The board gave the agency staff permission to make non-substantive changes to a so-called term-sheet that spells out detailed contract terms. But the bid evaluation process was not among the items on the term sheet, records show, raising questions about whether the changes were authorized. Officials have not yet explained how the decision to change the review process was made.

"The committee has some concerns and we are going to look into it," said Sen. Mark DeSaulnier (D-Concord), the transportation committee chairman.

When the bids were announced this month, a construction team led by Tutor Perini Corp. of Sylmar had the lowest technical score, but was ranked highest because of its relatively low price of just under $1 billion.

The authority has defended the bid review change, saying it was designed "to increase transparency and gain greater value for the project." The rules were not altered to favor Tutor Perini, which has a long history of government contracting in California, officials said. Tutor Perini officials did not respond to a request for comment.

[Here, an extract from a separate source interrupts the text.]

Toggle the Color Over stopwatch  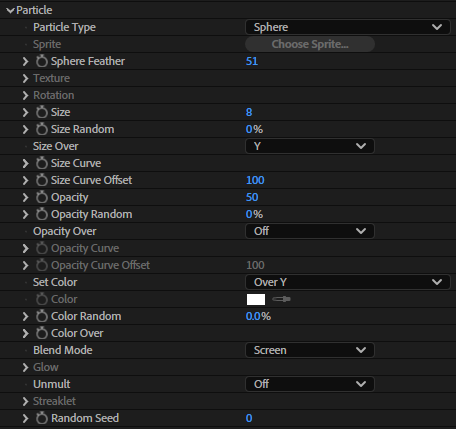click(x=42, y=333)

The rail agency said the altered bid review process may have helped save the state hundreds of millions of dollars.

But Elizabeth Alexis, a co-founder of the watchdog group Californians Advocating Responsible Rail Design, argued that the bid review process ultimately used was not properly authorized and that the Tutor Perini team's selection should be invalidated.

Alexis and other critics are concerned that the authority is trying to reduce upfront cost estimates at the risk of a lower-quality project or future increases in outlays to complete the system.

Elsewhere, the bullet train agency this month failed in its attempt to keep the federal Surface Transportation Board from asserting legal jurisdiction over the project.

The state now is seeking expedited consideration of an exemption from the federal board's review for the first construction segment, a process that could take as long as nine months under federal law. If the agency decides to conduct a full examination of the multibillion-dollar project, it could cover a range of design, financial and operational issues, and add another layer of government bureaucracy to the endeavor.